Data on locating visible targets:
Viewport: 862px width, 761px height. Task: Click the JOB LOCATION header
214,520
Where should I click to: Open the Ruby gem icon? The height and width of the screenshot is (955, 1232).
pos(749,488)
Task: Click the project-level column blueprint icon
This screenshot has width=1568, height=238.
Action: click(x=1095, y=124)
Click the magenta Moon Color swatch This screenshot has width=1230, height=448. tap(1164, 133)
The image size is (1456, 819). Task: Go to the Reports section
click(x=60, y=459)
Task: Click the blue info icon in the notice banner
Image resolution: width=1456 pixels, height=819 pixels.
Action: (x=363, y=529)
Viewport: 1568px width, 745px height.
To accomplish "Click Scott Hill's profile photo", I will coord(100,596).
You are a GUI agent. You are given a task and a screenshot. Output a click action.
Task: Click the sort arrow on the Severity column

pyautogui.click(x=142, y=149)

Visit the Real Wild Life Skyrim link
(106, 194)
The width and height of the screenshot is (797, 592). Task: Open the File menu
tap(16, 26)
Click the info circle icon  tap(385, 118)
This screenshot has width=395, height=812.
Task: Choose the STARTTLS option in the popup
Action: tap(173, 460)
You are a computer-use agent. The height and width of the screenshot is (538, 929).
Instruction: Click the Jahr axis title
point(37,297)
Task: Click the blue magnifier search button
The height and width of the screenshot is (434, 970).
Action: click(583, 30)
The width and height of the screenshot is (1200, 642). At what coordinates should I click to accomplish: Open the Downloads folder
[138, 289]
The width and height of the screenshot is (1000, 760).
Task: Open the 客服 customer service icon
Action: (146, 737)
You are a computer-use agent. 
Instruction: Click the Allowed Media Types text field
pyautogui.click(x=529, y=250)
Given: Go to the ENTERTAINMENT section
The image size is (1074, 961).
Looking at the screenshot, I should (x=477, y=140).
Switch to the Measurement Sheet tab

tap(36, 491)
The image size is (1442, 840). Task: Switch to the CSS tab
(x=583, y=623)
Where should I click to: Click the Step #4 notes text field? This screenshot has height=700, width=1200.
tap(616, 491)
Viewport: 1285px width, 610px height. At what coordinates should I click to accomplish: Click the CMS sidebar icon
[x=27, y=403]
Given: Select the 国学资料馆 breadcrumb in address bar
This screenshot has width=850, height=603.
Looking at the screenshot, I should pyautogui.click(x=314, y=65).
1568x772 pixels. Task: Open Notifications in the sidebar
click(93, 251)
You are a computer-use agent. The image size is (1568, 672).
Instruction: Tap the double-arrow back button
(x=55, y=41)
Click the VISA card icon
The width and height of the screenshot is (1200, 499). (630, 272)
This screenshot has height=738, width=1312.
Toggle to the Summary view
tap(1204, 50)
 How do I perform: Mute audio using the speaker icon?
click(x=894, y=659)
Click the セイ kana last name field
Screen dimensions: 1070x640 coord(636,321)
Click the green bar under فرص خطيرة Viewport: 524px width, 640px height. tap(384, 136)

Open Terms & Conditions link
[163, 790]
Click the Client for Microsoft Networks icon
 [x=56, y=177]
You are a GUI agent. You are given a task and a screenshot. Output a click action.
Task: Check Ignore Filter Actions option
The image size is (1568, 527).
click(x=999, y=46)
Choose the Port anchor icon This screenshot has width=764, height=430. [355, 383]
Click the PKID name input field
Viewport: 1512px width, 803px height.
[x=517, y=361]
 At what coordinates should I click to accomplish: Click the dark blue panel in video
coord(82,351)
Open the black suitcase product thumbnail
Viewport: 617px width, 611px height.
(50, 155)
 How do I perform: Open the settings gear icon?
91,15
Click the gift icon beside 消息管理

[EXERCISE BRIEF]: Rewrite all the items with each "computer-use agent" changed to "desktop assistant" and everything else left as it is.

[SOLUTION TO THE EXERCISE]:
Viewport: 862px width, 761px height. Task: Click the JOB LOCATION header
214,520
Where should I click to: Open the Ruby gem icon? The height and width of the screenshot is (955, 1232).
pos(749,488)
Task: Click the project-level column blueprint icon
This screenshot has width=1568, height=238.
Action: click(x=1095, y=124)
Click the magenta Moon Color swatch This screenshot has width=1230, height=448. tap(1164, 133)
The image size is (1456, 819). Task: Go to the Reports section
click(x=60, y=459)
Task: Click the blue info icon in the notice banner
Image resolution: width=1456 pixels, height=819 pixels.
Action: (x=363, y=529)
Viewport: 1568px width, 745px height.
To accomplish "Click Scott Hill's profile photo", I will coord(100,596).
You are a GUI agent. You are given a task and a screenshot. Output a click action.
Task: Click the sort arrow on the Severity column

pyautogui.click(x=142, y=149)

Visit the Real Wild Life Skyrim link
(106, 194)
The width and height of the screenshot is (797, 592). Task: Open the File menu
tap(16, 26)
Click the info circle icon  tap(385, 118)
This screenshot has width=395, height=812.
Task: Choose the STARTTLS option in the popup
Action: tap(173, 460)
You are a desktop assistant. The height and width of the screenshot is (538, 929).
Instruction: Click the Jahr axis title
point(37,297)
Task: Click the blue magnifier search button
The height and width of the screenshot is (434, 970).
Action: click(583, 30)
The width and height of the screenshot is (1200, 642). At what coordinates should I click to accomplish: Open the Downloads folder
[138, 289]
The width and height of the screenshot is (1000, 760).
Task: Open the 客服 customer service icon
Action: (146, 737)
You are a desktop assistant. 
Instruction: Click the Allowed Media Types text field
pyautogui.click(x=529, y=250)
Given: Go to the ENTERTAINMENT section
The image size is (1074, 961).
Looking at the screenshot, I should (x=477, y=140).
Switch to the Measurement Sheet tab

tap(36, 491)
The image size is (1442, 840). Task: Switch to the CSS tab
(x=583, y=623)
Where should I click to: Click the Step #4 notes text field? This screenshot has height=700, width=1200.
tap(616, 491)
Viewport: 1285px width, 610px height. At what coordinates should I click to accomplish: Click the CMS sidebar icon
[x=27, y=403]
Given: Select the 国学资料馆 breadcrumb in address bar
This screenshot has width=850, height=603.
Looking at the screenshot, I should pyautogui.click(x=314, y=65).
1568x772 pixels. Task: Open Notifications in the sidebar
click(93, 251)
You are a desktop assistant. The image size is (1568, 672).
Instruction: Tap the double-arrow back button
(x=55, y=41)
Click the VISA card icon
The width and height of the screenshot is (1200, 499). (630, 272)
This screenshot has height=738, width=1312.
Toggle to the Summary view
tap(1204, 50)
 How do I perform: Mute audio using the speaker icon?
click(x=894, y=659)
Click the セイ kana last name field
Screen dimensions: 1070x640 coord(636,321)
Click the green bar under فرص خطيرة Viewport: 524px width, 640px height. tap(384, 136)

Open Terms & Conditions link
[163, 790]
Click the Client for Microsoft Networks icon
 [x=56, y=177]
You are a GUI agent. You are given a task and a screenshot. Output a click action.
Task: Check Ignore Filter Actions option
The image size is (1568, 527).
click(x=999, y=46)
Choose the Port anchor icon This screenshot has width=764, height=430. [355, 383]
Click the PKID name input field
Viewport: 1512px width, 803px height.
[x=517, y=361]
 At what coordinates should I click to accomplish: Click the dark blue panel in video
coord(82,351)
Open the black suitcase product thumbnail
Viewport: 617px width, 611px height.
(50, 155)
 How do I perform: Open the settings gear icon?
91,15
Click the gift icon beside 消息管理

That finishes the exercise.